ACTION ITEM
The answer should be the records below, word for word, with every image left out.
Segment Start: AVAILABLE DATA
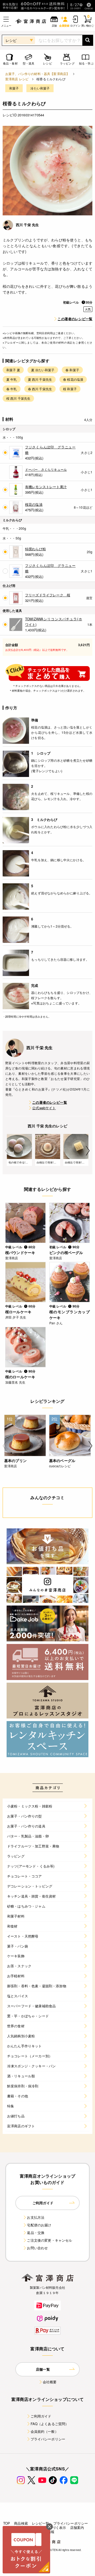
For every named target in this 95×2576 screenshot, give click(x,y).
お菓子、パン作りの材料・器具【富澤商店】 (37, 73)
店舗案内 (77, 2527)
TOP (6, 2523)
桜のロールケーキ (20, 1376)
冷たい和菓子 (40, 88)
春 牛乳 (11, 389)
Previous (7, 1151)
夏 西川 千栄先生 (40, 379)
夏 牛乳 (11, 379)
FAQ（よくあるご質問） (50, 2423)
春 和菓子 (72, 370)
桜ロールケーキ (18, 1311)
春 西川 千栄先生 (40, 389)
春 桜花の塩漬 (73, 379)
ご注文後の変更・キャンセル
Segment End: AVAILABLE DATA
RESPONSE TO THIS TASK
For every named target in this 95×2576 screenshot, give click(x,y).
お菓子、パン作りの材料・器具【富澤商店】 (37, 73)
店舗案内 (77, 2527)
TOP (6, 2523)
桜のロールケーキ (20, 1376)
冷たい和菓子 (40, 88)
春 牛乳 (11, 389)
Previous (7, 1151)
夏 西川 千栄先生 (40, 379)
夏 牛乳 (11, 379)
FAQ（よくあるご質問） (50, 2423)
春 和菓子 (72, 370)
桜ロールケーキ (18, 1311)
春 西川 千栄先生 (40, 389)
春 桜花の塩漬 (73, 379)
ご注文後の変更・キャンセル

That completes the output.